Oxygen vacancies mediated in-situ growth of noble-metal (Ag, Au, Pt) nanoparticles on 3D TiO2 hierarchical spheres for efficient photocatalytic hydrogen evolution from water splitting

Abstract Defect engineering is effective to extend the light absorption range of TiO2. However, the oxygen vacancy defects in TiO2 may serve as recombination centers, hampering the separation and transfer of photo-generated charges. Here, we present a strategy of in-situ depositing noble-metal (M = Ag, Au or Pt) nanoparticles (NPs) on defective 3D TiO2 hierarchical spheres (THS) with large surface area through the redox reaction between metal ions in solution and the electrons trapped at oxygen vacancies in THS. The oxygen vacancies at the THS surface are consumed, resulting in direct contact between TiO2 and noble-metal NPs, while the other oxygen vacancies in the bulk are retained to promote visible light absorption.
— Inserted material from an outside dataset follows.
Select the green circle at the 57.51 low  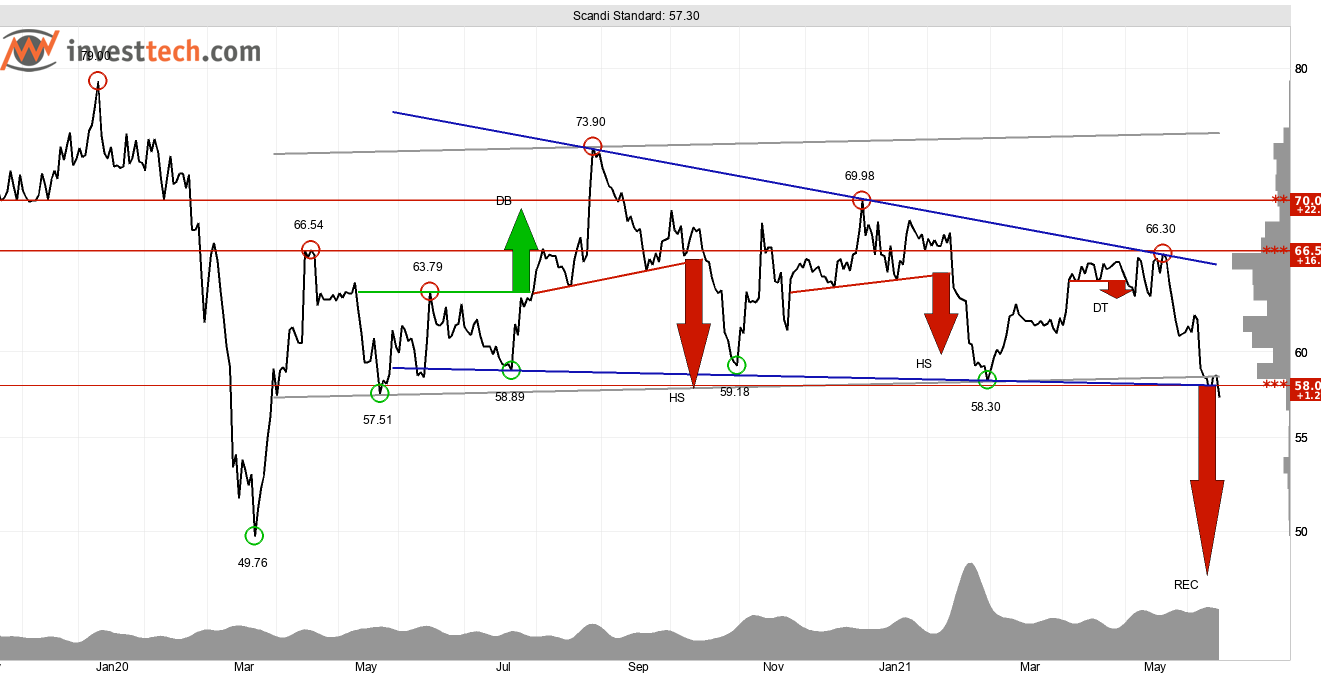coord(380,393)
The noble-metal NPs with well-controlled size and distribution throughout the porous hierarchical structure not only facilitate the generation of electron-hole pairs in THS due to the effect of surface plasmon-induced resonance energy transfer (SPRET) from noble-metal NPs to TiO2, but also expediate the electron transfer from TiO2 to noble-metal NPs due to the Schottky junction at the TiO2/M interface. Therefore, THS-M shows improved photocatalytic performance in water splitting compared to THS. The optimum performance is achieved on THS-Pt (13.16 mmol h−1g−1) under full-spectrum (UV–Vis) irradiation but on THS-Au (1.49 mmol h−1g−1) under visible-light irradiation. The underlying mechanisms are proposed from the surface plasmon resonance of noble-metal NPs as well as the Schottky junction at the TiO2/M interface.